START Information provided

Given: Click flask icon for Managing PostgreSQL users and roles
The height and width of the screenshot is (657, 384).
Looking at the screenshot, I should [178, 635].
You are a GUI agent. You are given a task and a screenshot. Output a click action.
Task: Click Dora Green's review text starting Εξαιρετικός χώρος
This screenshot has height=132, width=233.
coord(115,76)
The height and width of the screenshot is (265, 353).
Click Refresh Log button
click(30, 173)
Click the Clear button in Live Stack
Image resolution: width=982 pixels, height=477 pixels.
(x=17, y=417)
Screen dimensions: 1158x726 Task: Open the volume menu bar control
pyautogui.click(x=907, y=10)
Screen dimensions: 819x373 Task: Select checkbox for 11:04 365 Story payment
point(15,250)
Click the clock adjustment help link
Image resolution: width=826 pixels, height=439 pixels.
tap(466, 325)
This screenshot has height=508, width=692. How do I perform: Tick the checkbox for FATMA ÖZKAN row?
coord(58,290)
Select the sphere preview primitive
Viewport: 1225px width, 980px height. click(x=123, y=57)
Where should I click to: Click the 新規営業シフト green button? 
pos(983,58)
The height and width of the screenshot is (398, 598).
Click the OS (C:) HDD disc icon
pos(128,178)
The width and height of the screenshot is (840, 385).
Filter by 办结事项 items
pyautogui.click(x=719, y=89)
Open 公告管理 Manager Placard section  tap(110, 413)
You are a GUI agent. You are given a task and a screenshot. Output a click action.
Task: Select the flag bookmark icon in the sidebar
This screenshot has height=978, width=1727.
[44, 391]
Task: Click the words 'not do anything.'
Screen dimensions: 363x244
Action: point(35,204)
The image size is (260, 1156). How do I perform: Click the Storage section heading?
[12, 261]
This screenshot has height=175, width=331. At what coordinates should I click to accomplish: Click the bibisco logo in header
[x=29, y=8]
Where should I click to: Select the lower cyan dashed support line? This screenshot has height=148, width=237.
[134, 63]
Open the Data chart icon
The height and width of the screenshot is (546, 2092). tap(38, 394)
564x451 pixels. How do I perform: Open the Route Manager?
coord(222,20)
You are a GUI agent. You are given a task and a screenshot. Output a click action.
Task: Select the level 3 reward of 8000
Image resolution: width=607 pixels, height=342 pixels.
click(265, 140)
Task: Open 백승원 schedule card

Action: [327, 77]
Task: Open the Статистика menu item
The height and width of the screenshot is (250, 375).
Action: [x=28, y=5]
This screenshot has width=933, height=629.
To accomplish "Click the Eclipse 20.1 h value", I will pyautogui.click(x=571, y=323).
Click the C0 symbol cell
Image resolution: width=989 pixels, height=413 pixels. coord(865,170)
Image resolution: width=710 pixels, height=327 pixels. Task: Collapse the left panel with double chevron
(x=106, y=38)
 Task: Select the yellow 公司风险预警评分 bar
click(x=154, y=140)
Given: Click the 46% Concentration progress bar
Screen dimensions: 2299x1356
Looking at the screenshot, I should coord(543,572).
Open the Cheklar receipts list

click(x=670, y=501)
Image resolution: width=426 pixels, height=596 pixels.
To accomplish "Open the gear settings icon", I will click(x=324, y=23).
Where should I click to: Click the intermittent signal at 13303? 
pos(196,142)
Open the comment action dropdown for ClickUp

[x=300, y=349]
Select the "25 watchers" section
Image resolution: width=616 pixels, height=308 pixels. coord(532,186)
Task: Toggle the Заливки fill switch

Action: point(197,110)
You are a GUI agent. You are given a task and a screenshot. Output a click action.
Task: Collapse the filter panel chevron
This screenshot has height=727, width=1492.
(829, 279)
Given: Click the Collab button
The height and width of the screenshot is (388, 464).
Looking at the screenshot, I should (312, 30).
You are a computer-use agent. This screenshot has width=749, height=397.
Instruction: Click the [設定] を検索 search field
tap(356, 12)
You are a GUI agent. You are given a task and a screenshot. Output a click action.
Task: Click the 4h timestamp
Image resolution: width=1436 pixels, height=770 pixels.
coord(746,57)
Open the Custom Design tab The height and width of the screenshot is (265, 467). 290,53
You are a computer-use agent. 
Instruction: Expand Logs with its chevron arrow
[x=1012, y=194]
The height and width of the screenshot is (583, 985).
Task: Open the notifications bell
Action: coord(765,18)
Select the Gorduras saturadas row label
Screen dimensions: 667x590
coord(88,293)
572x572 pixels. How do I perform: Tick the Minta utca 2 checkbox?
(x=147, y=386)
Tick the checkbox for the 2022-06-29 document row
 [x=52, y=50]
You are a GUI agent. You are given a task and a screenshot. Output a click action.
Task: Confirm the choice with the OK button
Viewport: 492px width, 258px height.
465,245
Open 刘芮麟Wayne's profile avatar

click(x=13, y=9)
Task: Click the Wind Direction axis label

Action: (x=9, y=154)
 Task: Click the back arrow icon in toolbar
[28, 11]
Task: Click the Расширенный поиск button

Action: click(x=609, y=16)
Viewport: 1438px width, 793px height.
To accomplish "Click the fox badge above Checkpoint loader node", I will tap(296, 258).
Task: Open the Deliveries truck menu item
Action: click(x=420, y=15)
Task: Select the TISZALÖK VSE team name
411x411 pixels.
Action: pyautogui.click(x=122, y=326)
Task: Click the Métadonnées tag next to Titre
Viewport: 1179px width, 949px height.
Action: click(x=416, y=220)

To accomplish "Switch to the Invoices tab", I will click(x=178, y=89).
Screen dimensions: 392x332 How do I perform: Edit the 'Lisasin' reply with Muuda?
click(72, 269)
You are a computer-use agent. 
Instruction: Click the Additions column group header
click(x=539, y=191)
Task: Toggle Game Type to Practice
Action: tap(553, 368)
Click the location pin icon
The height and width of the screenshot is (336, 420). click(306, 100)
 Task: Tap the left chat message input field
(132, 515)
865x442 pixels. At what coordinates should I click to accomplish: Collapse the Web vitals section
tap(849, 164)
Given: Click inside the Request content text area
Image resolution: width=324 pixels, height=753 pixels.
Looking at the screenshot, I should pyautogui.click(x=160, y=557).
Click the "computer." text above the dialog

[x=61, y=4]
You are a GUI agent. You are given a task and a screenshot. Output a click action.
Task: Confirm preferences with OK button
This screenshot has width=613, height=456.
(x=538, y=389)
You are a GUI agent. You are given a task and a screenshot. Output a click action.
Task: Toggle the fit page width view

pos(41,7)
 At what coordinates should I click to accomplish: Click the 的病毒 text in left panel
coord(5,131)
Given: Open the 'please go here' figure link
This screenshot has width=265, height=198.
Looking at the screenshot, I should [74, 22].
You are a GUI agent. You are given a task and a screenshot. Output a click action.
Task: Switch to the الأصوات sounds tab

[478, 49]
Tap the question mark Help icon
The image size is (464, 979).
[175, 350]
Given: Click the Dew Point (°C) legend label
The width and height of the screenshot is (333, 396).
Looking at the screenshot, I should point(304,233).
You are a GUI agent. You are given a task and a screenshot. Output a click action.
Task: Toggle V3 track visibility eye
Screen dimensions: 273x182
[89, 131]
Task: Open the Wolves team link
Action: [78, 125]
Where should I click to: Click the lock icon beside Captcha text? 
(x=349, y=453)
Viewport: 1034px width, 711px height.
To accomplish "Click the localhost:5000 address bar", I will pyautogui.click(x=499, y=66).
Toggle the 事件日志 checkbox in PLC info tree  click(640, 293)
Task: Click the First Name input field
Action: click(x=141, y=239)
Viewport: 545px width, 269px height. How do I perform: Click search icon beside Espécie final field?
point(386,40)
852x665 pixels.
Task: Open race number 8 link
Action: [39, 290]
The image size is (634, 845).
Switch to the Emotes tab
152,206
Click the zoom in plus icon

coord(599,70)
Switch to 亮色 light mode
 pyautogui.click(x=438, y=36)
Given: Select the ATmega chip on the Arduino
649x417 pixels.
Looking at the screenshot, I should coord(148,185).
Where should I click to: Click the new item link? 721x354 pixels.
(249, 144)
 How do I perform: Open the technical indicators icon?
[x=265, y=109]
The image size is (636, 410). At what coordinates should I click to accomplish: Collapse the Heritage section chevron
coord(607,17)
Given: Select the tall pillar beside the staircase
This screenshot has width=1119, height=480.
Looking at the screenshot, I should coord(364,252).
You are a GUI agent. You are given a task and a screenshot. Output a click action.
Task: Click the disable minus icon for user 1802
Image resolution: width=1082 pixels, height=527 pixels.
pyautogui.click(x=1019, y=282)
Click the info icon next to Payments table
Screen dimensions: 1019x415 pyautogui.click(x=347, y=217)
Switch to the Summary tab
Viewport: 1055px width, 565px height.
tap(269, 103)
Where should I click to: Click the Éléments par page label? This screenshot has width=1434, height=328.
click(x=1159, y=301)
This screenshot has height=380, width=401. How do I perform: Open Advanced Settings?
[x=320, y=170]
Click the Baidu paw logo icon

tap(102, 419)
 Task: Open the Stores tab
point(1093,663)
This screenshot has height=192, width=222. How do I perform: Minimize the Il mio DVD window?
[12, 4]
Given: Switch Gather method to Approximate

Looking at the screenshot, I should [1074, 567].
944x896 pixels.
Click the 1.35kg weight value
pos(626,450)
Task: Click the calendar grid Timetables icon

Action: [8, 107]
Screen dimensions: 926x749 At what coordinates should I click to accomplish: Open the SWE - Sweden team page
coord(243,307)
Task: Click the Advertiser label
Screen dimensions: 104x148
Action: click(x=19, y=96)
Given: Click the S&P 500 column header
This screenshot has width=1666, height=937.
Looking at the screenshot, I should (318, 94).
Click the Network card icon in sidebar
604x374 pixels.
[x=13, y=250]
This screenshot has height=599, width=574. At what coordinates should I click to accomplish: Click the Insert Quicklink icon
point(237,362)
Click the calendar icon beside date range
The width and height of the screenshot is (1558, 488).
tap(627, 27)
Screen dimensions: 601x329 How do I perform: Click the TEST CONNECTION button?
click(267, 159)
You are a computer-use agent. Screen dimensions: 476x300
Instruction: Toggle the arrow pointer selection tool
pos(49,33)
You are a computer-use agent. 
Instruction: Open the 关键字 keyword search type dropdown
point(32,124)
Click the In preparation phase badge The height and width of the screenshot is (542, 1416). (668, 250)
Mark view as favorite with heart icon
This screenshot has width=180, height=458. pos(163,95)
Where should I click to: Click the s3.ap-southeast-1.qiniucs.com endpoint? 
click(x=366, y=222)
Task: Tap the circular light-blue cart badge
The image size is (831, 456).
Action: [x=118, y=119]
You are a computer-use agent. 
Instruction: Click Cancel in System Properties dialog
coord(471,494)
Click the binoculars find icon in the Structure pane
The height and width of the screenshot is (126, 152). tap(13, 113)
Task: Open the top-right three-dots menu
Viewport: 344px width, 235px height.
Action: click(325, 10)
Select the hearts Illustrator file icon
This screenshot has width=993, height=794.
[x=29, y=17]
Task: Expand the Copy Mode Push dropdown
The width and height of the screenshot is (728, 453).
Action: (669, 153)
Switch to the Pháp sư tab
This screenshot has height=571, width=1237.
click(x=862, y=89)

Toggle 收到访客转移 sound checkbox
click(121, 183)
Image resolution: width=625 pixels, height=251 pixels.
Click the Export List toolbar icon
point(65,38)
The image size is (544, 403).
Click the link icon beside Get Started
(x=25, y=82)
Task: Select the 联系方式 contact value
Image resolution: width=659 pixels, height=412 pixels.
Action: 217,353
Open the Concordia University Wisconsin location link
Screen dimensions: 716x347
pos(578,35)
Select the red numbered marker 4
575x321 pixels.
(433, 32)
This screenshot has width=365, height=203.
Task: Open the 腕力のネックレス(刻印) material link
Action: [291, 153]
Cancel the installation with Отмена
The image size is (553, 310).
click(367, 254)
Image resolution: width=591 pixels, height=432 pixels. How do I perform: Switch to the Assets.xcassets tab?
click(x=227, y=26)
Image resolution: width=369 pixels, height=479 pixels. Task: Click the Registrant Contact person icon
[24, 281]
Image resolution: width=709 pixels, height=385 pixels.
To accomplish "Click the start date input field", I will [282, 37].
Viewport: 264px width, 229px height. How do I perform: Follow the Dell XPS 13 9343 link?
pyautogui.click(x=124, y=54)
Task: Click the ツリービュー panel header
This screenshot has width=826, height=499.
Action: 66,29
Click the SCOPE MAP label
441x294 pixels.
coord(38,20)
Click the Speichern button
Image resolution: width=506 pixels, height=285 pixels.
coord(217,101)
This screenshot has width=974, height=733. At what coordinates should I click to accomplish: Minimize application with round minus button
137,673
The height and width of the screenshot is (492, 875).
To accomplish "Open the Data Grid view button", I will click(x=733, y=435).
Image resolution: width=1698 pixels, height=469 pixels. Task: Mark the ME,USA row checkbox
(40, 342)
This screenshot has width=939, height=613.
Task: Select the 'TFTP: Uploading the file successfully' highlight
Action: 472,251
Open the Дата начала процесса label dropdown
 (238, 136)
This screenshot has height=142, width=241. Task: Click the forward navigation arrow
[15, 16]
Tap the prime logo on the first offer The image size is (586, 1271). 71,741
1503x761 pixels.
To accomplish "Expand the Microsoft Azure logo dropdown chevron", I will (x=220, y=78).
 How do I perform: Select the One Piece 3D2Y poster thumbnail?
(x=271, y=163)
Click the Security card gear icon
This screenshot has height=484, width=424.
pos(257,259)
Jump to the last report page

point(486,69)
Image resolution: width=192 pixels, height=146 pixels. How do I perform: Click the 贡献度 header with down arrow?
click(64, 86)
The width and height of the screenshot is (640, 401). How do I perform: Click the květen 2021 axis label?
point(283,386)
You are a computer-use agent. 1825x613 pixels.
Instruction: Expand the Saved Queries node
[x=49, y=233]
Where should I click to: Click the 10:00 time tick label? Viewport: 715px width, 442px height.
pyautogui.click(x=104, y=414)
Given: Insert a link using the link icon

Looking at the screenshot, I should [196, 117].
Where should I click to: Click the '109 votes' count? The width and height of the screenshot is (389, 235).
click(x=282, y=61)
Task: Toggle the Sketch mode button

END Information provided

**Problem to work on**
What are the lines from the one containing "Instruction: Expand the Saved Queries node" through the end of the material? Reproduce them exactly, both ends included, with nothing added.

**Finished exercise**
Instruction: Expand the Saved Queries node
[x=49, y=233]
Where should I click to: Click the 10:00 time tick label? Viewport: 715px width, 442px height.
pyautogui.click(x=104, y=414)
Given: Insert a link using the link icon

Looking at the screenshot, I should [196, 117].
Where should I click to: Click the '109 votes' count? The width and height of the screenshot is (389, 235).
click(x=282, y=61)
Task: Toggle the Sketch mode button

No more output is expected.